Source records
- Opening Delimiter -
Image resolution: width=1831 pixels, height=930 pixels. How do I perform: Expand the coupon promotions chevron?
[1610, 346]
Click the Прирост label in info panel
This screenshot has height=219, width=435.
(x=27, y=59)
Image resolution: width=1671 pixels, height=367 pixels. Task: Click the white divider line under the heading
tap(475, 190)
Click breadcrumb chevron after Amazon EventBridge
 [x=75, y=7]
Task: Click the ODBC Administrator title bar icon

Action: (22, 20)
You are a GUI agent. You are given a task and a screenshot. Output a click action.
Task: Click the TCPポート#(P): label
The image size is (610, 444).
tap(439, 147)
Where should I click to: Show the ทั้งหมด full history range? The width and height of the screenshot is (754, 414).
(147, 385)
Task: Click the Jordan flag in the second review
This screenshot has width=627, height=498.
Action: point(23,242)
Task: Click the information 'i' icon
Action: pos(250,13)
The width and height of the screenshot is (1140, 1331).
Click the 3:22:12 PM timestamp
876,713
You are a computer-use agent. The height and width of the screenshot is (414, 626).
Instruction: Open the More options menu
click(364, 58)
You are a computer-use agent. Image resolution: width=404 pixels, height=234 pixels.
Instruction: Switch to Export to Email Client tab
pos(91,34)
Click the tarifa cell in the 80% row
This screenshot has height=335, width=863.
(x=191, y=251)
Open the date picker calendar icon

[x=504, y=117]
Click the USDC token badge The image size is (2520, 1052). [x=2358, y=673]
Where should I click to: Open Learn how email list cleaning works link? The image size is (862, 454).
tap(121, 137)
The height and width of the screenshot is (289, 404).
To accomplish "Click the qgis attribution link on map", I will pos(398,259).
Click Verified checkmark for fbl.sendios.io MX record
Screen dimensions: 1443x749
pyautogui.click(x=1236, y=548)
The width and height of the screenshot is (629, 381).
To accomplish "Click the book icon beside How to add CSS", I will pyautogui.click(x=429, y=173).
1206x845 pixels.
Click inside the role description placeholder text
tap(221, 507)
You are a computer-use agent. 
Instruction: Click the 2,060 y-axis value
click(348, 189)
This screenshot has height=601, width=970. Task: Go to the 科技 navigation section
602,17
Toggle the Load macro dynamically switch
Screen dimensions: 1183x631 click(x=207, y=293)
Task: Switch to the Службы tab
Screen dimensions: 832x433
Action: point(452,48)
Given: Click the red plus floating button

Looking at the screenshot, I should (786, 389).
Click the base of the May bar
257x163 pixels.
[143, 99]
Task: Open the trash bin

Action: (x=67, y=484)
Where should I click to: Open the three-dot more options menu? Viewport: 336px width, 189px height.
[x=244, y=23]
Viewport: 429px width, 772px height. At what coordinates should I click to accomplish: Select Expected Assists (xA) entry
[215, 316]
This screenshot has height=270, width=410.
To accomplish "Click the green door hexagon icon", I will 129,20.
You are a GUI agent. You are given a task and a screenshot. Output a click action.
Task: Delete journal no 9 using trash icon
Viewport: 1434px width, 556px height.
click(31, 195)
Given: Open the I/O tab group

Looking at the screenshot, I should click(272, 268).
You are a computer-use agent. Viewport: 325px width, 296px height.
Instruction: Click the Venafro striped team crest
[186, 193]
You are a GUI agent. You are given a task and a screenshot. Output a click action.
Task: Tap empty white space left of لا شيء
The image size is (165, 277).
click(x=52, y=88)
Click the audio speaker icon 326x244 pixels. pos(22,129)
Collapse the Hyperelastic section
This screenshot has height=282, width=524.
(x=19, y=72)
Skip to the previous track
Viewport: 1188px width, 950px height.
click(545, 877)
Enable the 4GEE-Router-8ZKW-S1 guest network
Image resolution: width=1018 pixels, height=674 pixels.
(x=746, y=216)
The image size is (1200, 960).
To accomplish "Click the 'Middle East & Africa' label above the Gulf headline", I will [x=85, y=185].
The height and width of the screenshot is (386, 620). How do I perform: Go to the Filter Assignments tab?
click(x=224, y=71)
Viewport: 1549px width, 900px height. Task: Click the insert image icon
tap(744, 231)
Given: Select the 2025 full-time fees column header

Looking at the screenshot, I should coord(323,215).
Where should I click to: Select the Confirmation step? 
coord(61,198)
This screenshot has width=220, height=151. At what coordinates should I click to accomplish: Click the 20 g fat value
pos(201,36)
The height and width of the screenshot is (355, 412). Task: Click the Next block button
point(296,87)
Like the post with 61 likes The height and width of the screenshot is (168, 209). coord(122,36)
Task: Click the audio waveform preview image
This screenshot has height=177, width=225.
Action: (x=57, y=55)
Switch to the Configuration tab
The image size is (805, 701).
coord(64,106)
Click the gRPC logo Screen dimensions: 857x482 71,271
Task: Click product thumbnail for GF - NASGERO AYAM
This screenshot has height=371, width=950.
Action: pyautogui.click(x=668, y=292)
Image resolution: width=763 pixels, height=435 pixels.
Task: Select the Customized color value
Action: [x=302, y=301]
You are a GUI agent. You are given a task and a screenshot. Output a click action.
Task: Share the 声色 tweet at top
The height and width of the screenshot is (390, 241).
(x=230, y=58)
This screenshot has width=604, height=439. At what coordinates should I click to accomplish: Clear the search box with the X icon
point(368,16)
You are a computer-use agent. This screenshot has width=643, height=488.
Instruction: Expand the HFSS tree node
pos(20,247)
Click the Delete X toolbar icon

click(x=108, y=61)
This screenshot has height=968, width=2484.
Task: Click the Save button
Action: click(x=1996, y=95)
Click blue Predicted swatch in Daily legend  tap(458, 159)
- Closing Delimiter -
## Problem to work on
Your task is to repeat the data exactly; please include every line.

## Problem solution
Image resolution: width=1831 pixels, height=930 pixels. How do I perform: Expand the coupon promotions chevron?
[1610, 346]
Click the Прирост label in info panel
This screenshot has height=219, width=435.
(x=27, y=59)
Image resolution: width=1671 pixels, height=367 pixels. Task: Click the white divider line under the heading
tap(475, 190)
Click breadcrumb chevron after Amazon EventBridge
 [x=75, y=7]
Task: Click the ODBC Administrator title bar icon

Action: (22, 20)
You are a GUI agent. You are given a task and a screenshot. Output a click action.
Task: Click the TCPポート#(P): label
The image size is (610, 444).
tap(439, 147)
Where should I click to: Show the ทั้งหมด full history range? The width and height of the screenshot is (754, 414).
(147, 385)
Task: Click the Jordan flag in the second review
This screenshot has width=627, height=498.
Action: point(23,242)
Task: Click the information 'i' icon
Action: pos(250,13)
The width and height of the screenshot is (1140, 1331).
Click the 3:22:12 PM timestamp
876,713
You are a computer-use agent. The height and width of the screenshot is (414, 626).
Instruction: Open the More options menu
click(364, 58)
You are a computer-use agent. Image resolution: width=404 pixels, height=234 pixels.
Instruction: Switch to Export to Email Client tab
pos(91,34)
Click the tarifa cell in the 80% row
This screenshot has height=335, width=863.
(x=191, y=251)
Open the date picker calendar icon

[x=504, y=117]
Click the USDC token badge The image size is (2520, 1052). [x=2358, y=673]
Where should I click to: Open Learn how email list cleaning works link? The image size is (862, 454).
tap(121, 137)
The height and width of the screenshot is (289, 404).
To accomplish "Click the qgis attribution link on map", I will pos(398,259).
Click Verified checkmark for fbl.sendios.io MX record
Screen dimensions: 1443x749
pyautogui.click(x=1236, y=548)
The width and height of the screenshot is (629, 381).
To accomplish "Click the book icon beside How to add CSS", I will pyautogui.click(x=429, y=173).
1206x845 pixels.
Click inside the role description placeholder text
tap(221, 507)
You are a computer-use agent. 
Instruction: Click the 2,060 y-axis value
click(348, 189)
This screenshot has height=601, width=970. Task: Go to the 科技 navigation section
602,17
Toggle the Load macro dynamically switch
Screen dimensions: 1183x631 click(x=207, y=293)
Task: Switch to the Службы tab
Screen dimensions: 832x433
Action: point(452,48)
Given: Click the red plus floating button

Looking at the screenshot, I should (786, 389).
Click the base of the May bar
257x163 pixels.
[143, 99]
Task: Open the trash bin

Action: (x=67, y=484)
Where should I click to: Open the three-dot more options menu? Viewport: 336px width, 189px height.
[x=244, y=23]
Viewport: 429px width, 772px height. At what coordinates should I click to accomplish: Select Expected Assists (xA) entry
[215, 316]
This screenshot has height=270, width=410.
To accomplish "Click the green door hexagon icon", I will 129,20.
You are a GUI agent. You are given a task and a screenshot. Output a click action.
Task: Delete journal no 9 using trash icon
Viewport: 1434px width, 556px height.
click(31, 195)
Given: Open the I/O tab group

Looking at the screenshot, I should click(272, 268).
You are a computer-use agent. Viewport: 325px width, 296px height.
Instruction: Click the Venafro striped team crest
[186, 193]
You are a GUI agent. You are given a task and a screenshot. Output a click action.
Task: Tap empty white space left of لا شيء
The image size is (165, 277).
click(x=52, y=88)
Click the audio speaker icon 326x244 pixels. pos(22,129)
Collapse the Hyperelastic section
This screenshot has height=282, width=524.
(x=19, y=72)
Skip to the previous track
Viewport: 1188px width, 950px height.
click(545, 877)
Enable the 4GEE-Router-8ZKW-S1 guest network
Image resolution: width=1018 pixels, height=674 pixels.
(x=746, y=216)
The image size is (1200, 960).
To accomplish "Click the 'Middle East & Africa' label above the Gulf headline", I will [x=85, y=185].
The height and width of the screenshot is (386, 620). How do I perform: Go to the Filter Assignments tab?
click(x=224, y=71)
Viewport: 1549px width, 900px height. Task: Click the insert image icon
tap(744, 231)
Given: Select the 2025 full-time fees column header

Looking at the screenshot, I should coord(323,215).
Where should I click to: Select the Confirmation step? 
coord(61,198)
This screenshot has width=220, height=151. At what coordinates should I click to accomplish: Click the 20 g fat value
pos(201,36)
The height and width of the screenshot is (355, 412). Task: Click the Next block button
point(296,87)
Like the post with 61 likes The height and width of the screenshot is (168, 209). coord(122,36)
Task: Click the audio waveform preview image
This screenshot has height=177, width=225.
Action: (x=57, y=55)
Switch to the Configuration tab
The image size is (805, 701).
coord(64,106)
Click the gRPC logo Screen dimensions: 857x482 71,271
Task: Click product thumbnail for GF - NASGERO AYAM
This screenshot has height=371, width=950.
Action: pyautogui.click(x=668, y=292)
Image resolution: width=763 pixels, height=435 pixels.
Task: Select the Customized color value
Action: [x=302, y=301]
You are a GUI agent. You are given a task and a screenshot. Output a click action.
Task: Share the 声色 tweet at top
The height and width of the screenshot is (390, 241).
(x=230, y=58)
This screenshot has width=604, height=439. At what coordinates should I click to accomplish: Clear the search box with the X icon
point(368,16)
You are a computer-use agent. This screenshot has width=643, height=488.
Instruction: Expand the HFSS tree node
pos(20,247)
Click the Delete X toolbar icon

click(x=108, y=61)
This screenshot has height=968, width=2484.
Task: Click the Save button
Action: click(x=1996, y=95)
Click blue Predicted swatch in Daily legend  tap(458, 159)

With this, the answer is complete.